* Exercise: Quote each record exactly, please, leaving none out.

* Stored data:

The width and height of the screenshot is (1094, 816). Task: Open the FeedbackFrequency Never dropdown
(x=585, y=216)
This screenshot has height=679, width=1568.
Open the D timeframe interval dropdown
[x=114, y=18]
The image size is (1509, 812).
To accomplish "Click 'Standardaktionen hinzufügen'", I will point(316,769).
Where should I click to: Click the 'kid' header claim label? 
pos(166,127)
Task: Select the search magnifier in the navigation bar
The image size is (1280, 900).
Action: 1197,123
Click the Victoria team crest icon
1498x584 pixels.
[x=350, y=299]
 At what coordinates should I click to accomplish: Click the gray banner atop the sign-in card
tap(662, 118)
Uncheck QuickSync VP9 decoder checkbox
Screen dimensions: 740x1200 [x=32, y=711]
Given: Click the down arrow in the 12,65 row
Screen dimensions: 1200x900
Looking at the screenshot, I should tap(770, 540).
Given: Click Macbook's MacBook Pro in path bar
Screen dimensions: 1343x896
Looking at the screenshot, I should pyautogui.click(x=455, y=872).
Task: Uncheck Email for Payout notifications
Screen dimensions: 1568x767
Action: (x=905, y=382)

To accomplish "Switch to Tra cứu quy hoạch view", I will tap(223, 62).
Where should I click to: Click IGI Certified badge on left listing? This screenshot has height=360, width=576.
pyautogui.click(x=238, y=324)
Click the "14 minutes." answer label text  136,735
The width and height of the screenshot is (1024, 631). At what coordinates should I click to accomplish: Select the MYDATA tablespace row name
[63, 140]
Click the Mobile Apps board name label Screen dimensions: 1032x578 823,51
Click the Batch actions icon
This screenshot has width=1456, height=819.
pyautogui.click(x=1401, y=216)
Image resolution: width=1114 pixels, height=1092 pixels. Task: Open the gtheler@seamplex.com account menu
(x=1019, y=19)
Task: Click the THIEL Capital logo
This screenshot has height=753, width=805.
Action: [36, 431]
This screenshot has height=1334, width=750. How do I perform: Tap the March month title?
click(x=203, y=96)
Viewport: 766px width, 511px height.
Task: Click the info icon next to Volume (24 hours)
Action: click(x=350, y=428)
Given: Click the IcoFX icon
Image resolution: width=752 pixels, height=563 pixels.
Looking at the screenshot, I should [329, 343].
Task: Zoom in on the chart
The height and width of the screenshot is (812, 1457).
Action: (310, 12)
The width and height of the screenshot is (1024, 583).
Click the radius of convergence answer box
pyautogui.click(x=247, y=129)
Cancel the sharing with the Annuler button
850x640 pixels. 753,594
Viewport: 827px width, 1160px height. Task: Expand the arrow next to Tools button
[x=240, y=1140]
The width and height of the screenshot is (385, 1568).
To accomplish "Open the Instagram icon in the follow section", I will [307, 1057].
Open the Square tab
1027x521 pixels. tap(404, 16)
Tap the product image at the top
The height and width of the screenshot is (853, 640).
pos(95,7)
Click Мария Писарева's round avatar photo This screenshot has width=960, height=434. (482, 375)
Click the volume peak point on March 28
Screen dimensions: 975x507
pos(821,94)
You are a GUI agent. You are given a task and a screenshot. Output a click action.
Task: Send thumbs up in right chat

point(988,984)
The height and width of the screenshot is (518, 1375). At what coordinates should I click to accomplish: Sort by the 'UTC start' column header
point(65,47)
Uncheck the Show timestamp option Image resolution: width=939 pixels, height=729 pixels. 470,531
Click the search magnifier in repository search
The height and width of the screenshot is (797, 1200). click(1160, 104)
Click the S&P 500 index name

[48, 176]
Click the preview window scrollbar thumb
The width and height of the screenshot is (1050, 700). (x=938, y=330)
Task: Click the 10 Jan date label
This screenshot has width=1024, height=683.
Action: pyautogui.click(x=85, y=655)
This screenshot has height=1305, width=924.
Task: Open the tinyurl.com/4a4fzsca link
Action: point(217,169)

* Worked solution:
The width and height of the screenshot is (1094, 816). Task: Open the FeedbackFrequency Never dropdown
(x=585, y=216)
This screenshot has height=679, width=1568.
Open the D timeframe interval dropdown
[x=114, y=18]
The image size is (1509, 812).
To accomplish "Click 'Standardaktionen hinzufügen'", I will point(316,769).
Where should I click to: Click the 'kid' header claim label? 
pos(166,127)
Task: Select the search magnifier in the navigation bar
The image size is (1280, 900).
Action: 1197,123
Click the Victoria team crest icon
1498x584 pixels.
[x=350, y=299]
 At what coordinates should I click to accomplish: Click the gray banner atop the sign-in card
tap(662, 118)
Uncheck QuickSync VP9 decoder checkbox
Screen dimensions: 740x1200 [x=32, y=711]
Given: Click the down arrow in the 12,65 row
Screen dimensions: 1200x900
Looking at the screenshot, I should tap(770, 540).
Given: Click Macbook's MacBook Pro in path bar
Screen dimensions: 1343x896
Looking at the screenshot, I should pyautogui.click(x=455, y=872).
Task: Uncheck Email for Payout notifications
Screen dimensions: 1568x767
Action: (x=905, y=382)

To accomplish "Switch to Tra cứu quy hoạch view", I will tap(223, 62).
Where should I click to: Click IGI Certified badge on left listing? This screenshot has height=360, width=576.
pyautogui.click(x=238, y=324)
Click the "14 minutes." answer label text  136,735
The width and height of the screenshot is (1024, 631). At what coordinates should I click to accomplish: Select the MYDATA tablespace row name
[63, 140]
Click the Mobile Apps board name label Screen dimensions: 1032x578 823,51
Click the Batch actions icon
This screenshot has width=1456, height=819.
pyautogui.click(x=1401, y=216)
Image resolution: width=1114 pixels, height=1092 pixels. Task: Open the gtheler@seamplex.com account menu
(x=1019, y=19)
Task: Click the THIEL Capital logo
This screenshot has height=753, width=805.
Action: [36, 431]
This screenshot has height=1334, width=750. How do I perform: Tap the March month title?
click(x=203, y=96)
Viewport: 766px width, 511px height.
Task: Click the info icon next to Volume (24 hours)
Action: click(x=350, y=428)
Given: Click the IcoFX icon
Image resolution: width=752 pixels, height=563 pixels.
Looking at the screenshot, I should [329, 343].
Task: Zoom in on the chart
The height and width of the screenshot is (812, 1457).
Action: (310, 12)
The width and height of the screenshot is (1024, 583).
Click the radius of convergence answer box
pyautogui.click(x=247, y=129)
Cancel the sharing with the Annuler button
850x640 pixels. 753,594
Viewport: 827px width, 1160px height. Task: Expand the arrow next to Tools button
[x=240, y=1140]
The width and height of the screenshot is (385, 1568).
To accomplish "Open the Instagram icon in the follow section", I will [307, 1057].
Open the Square tab
1027x521 pixels. tap(404, 16)
Tap the product image at the top
The height and width of the screenshot is (853, 640).
pos(95,7)
Click Мария Писарева's round avatar photo This screenshot has width=960, height=434. (482, 375)
Click the volume peak point on March 28
Screen dimensions: 975x507
pos(821,94)
You are a GUI agent. You are given a task and a screenshot. Output a click action.
Task: Send thumbs up in right chat

point(988,984)
The height and width of the screenshot is (518, 1375). At what coordinates should I click to accomplish: Sort by the 'UTC start' column header
point(65,47)
Uncheck the Show timestamp option Image resolution: width=939 pixels, height=729 pixels. 470,531
Click the search magnifier in repository search
The height and width of the screenshot is (797, 1200). click(1160, 104)
Click the S&P 500 index name

[48, 176]
Click the preview window scrollbar thumb
The width and height of the screenshot is (1050, 700). (x=938, y=330)
Task: Click the 10 Jan date label
This screenshot has width=1024, height=683.
Action: pyautogui.click(x=85, y=655)
This screenshot has height=1305, width=924.
Task: Open the tinyurl.com/4a4fzsca link
Action: point(217,169)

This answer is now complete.